◆ What is required:
According to the market report below, by how many points did the S&P 500 rise, and at what level did it close?

◆ Text block:
* * * * * * *
Today was a bit of a head-scratcher, given that much of the economic data that dominated the scene wasn't particularly encouraging.
Domestically, the U.S. Labor Department said the Producer Price Index, or PPI, delivered a 0.7% contraction last month -- the largest reduction in more than three years -- with food and gasoline costs leading a big portion of that drop. While lower prices might appear like a good thing for consumers, deflation is a scary concept for businesses. It also didn't help that industrial production dipped by 0.5% last month, either.
Looking overseas, eurozone GDP came in at minus 0.2%, 0.1% worse than economists had been forecasting. Furthermore, France dipped back into recession for the third time in four years while European stronghold Germany posted much weaker GDP growth of just 0.1%, when 0.3% was expected. This signals to the world that Europe's problems are likely to persist for years to come.
Somehow, the broad-based S&P 500 was able to shake off this disparaging news and head higher by 8.44 points (0.51%) to close at 1,658.78 -- another all-time high.
Leading the index higher was big pharmaceutical Bristol-Myers Squibb , which rallied 5.1% ahead of the release of abstract data on its early-stage melanoma treatment. The treatment combines its already FDA-approved Yervoy with an experimental compound known as Nivolumab, which is a PD-1 inhibitor that can cause death in cancer cells. With the company expected to present at the American Society of Clinical Oncology meeting at the end of the month, shareholders appear to be betting big that the results will be encouraging.
* * * * * * *
◆ Information given:
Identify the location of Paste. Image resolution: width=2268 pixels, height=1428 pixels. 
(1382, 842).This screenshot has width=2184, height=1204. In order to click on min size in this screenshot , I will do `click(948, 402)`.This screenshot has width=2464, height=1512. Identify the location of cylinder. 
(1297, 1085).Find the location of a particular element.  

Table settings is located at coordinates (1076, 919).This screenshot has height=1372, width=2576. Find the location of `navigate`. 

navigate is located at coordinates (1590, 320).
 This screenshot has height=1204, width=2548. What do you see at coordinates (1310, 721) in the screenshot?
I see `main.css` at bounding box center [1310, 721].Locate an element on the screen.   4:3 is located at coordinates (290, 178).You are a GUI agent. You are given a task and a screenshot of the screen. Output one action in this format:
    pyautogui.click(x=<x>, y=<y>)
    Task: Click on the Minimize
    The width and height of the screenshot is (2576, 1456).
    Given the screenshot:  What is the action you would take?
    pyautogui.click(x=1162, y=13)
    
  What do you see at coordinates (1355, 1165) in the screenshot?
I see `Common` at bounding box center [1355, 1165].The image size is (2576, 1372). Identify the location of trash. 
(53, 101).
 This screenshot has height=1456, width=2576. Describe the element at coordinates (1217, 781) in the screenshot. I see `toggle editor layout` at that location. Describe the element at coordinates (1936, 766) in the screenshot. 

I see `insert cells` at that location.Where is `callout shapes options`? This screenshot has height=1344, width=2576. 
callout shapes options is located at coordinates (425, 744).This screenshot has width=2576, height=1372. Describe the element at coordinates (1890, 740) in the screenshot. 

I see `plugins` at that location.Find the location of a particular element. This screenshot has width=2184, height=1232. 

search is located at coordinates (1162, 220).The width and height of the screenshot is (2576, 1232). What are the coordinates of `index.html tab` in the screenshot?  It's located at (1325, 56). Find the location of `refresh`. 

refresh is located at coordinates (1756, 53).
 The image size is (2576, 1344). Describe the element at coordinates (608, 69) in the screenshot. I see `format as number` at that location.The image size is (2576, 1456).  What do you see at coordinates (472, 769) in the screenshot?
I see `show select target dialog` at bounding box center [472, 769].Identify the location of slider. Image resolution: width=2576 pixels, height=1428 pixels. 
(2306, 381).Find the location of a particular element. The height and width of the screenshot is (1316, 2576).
* * * * * * *
◆ Solution to the problem:
It rose 8.44 points (0.51%) and closed at 1,658.78.